PSOL e grupos de direita entram na luta contra taxa de iluminação

FernandaFernanda Garcia do PSOL vai votar contra a taxa de iluminação pública de Sorocaba

O PC do B foi o primeiro a transformar em bandeira partidária a luta contra o projeto do prefeito Crespo de criar a Taxa de Iluminação (leia postagens anteriores, onde a administração defende essa contribuição) através do vereador Renan Santos que criou uma petição pública para colher assinaturas contrárias ao projeto.

O PSDB, com manifestação do presidente do diretório local, João Leandro, e do líder da bancada tucana na Câmara, Engenheiro Martinez, veio na sequência dizendo não ao projeto.

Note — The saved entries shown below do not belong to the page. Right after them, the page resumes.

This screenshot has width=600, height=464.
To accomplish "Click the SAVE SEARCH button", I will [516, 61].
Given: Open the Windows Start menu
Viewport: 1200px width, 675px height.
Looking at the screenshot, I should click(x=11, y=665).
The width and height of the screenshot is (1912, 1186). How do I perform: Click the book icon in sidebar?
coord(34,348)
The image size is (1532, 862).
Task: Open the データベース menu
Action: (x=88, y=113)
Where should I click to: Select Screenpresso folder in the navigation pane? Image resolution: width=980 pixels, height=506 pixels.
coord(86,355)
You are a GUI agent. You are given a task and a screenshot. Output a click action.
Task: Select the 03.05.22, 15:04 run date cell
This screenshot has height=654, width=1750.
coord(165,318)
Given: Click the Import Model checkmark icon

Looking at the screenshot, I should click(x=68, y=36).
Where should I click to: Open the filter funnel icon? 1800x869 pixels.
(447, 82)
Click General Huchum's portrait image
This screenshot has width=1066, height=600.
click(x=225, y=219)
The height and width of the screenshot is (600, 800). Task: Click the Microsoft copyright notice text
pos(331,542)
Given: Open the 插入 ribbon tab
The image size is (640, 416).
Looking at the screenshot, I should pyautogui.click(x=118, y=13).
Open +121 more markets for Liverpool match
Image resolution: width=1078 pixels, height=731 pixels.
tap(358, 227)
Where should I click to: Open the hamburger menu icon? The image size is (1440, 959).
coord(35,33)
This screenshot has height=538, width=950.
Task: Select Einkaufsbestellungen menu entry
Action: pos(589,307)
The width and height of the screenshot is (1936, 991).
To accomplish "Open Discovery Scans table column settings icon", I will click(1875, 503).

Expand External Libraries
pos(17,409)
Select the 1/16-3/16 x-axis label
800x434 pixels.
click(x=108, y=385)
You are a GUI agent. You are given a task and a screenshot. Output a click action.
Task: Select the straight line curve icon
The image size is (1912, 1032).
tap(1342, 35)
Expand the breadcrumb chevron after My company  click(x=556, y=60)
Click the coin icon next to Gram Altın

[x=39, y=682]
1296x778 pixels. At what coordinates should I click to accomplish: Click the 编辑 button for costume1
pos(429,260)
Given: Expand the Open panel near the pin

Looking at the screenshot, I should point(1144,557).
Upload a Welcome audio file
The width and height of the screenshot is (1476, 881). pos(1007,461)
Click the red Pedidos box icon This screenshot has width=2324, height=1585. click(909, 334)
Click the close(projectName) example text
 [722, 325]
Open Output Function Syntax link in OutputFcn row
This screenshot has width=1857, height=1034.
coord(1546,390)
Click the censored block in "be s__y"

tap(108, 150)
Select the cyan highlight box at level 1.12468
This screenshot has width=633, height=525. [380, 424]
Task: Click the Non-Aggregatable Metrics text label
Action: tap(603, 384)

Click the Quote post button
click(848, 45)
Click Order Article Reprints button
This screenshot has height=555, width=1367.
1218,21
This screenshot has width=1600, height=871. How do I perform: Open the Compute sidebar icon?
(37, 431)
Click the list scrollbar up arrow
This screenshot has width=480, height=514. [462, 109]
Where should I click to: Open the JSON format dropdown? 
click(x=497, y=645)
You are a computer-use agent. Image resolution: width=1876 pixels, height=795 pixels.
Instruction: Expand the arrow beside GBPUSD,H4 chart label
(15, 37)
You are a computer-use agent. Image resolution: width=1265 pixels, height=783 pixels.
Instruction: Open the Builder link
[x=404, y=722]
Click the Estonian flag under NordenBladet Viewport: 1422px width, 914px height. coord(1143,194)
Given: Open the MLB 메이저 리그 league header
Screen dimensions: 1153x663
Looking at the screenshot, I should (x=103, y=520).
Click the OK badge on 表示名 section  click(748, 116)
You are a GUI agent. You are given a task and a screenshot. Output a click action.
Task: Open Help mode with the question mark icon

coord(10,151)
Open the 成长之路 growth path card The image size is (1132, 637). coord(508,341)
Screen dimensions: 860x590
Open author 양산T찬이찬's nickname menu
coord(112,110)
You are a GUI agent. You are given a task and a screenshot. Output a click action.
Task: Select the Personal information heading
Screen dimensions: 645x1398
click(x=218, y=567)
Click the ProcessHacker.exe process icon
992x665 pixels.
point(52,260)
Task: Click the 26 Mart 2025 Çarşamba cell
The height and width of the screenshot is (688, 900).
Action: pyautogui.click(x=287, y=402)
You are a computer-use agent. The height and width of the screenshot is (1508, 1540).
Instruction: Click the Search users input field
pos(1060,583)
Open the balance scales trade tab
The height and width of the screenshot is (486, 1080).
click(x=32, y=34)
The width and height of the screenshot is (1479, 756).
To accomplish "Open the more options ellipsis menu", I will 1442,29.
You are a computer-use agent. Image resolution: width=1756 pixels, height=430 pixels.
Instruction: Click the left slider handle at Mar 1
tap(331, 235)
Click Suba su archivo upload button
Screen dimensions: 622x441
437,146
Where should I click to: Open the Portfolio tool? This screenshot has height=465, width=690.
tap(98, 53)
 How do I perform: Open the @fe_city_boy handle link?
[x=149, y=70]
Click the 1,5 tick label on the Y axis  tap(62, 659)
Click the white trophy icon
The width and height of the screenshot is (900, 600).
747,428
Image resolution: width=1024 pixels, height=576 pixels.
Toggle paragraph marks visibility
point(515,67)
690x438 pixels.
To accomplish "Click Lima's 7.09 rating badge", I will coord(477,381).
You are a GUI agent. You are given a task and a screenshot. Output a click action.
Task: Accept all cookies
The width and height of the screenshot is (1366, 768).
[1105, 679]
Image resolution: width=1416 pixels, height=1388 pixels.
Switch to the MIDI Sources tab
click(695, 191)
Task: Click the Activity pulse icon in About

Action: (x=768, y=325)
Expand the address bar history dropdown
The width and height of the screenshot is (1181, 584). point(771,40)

O PSOL também entrou neste combate e transforma em bandeira partidária a luta contra o projeto através de manifestações públicas organizadas pelas lideranças locais do partido, o deputado estadual Raul Marcelo, e a vereadora Fernanda Garcia.

Grupos de pressão

Os chamados movimentos sociais e políticos (instrumentos de pressão popular) também se organizam contra a criação da taxa: MBL (Movimento Brasil Livre), Direita Sorocabana (braço do pré-candidato à presidência da República Jair Bolsonaro), MCC Movimento Contra a Corrupção), corrente Livres do Partido Social Liberal, Academia Liberdade (que mantém campanha de coleta de assinaturas na internet com a finalidade de pressionar os vereadores e o prefeito para que desistam da projeto).

Argumentações

Ítalo Moreira, idealizador da campanha e coordenador do MBL, afirmou que a CIP é indevida porque o cidadão “já paga a iluminação pública que está inclusa no IPTU (Imposto Predial Urbano e Territorial Urbano), que dispõe de 1% do IPTU apenas para custear a iluminação pública, conforme diz a lei nº 1.180, de 9 de dezembro de 1963”. Obviamente, ele ignora decisão federal de 2002, discutida até 2010 e que o STF decidiu em 2014 e que está em vigor desde 2015 dizendo que é responsabilidade das cidades a manutenção e ampliação dos bicos de luz das cidades.

Davi Vieira, da Direita Sorocabana, reforça a ideologia do seu candidato calcando sua argumentação não em aspectos técnicos, mas de visão de mundo chamando a taca de imoral: “O cidadão já é taxado pela iluminação pública quando paga o IPTU. Portanto, pode-se dizer que o contribuinte será bitributado. Cobrar uma pessoa duas vezes pelo mesmo serviço é de uma imoralidade sem tamanho”.

Os partidos que já se posicionaram contrários (PC do B, PSDB e PSOL) usam o projeto como bandeira partidária (ser contra quem está no poder) com a argumentação de que o cidadão não aguenta mais pagar imposto.

A prefeita em exercício, Jaqueline Coutinho, em entrevista à coluna O Deda Questão no Jornal Ipanema (FM 91,1Mhz), na quinta-feira, afirmou que sem a taxa não haverá novos investimentos (deixando a iluminação como é hoje) e a manutenção seguirá deficitária, morosa, como está hoje.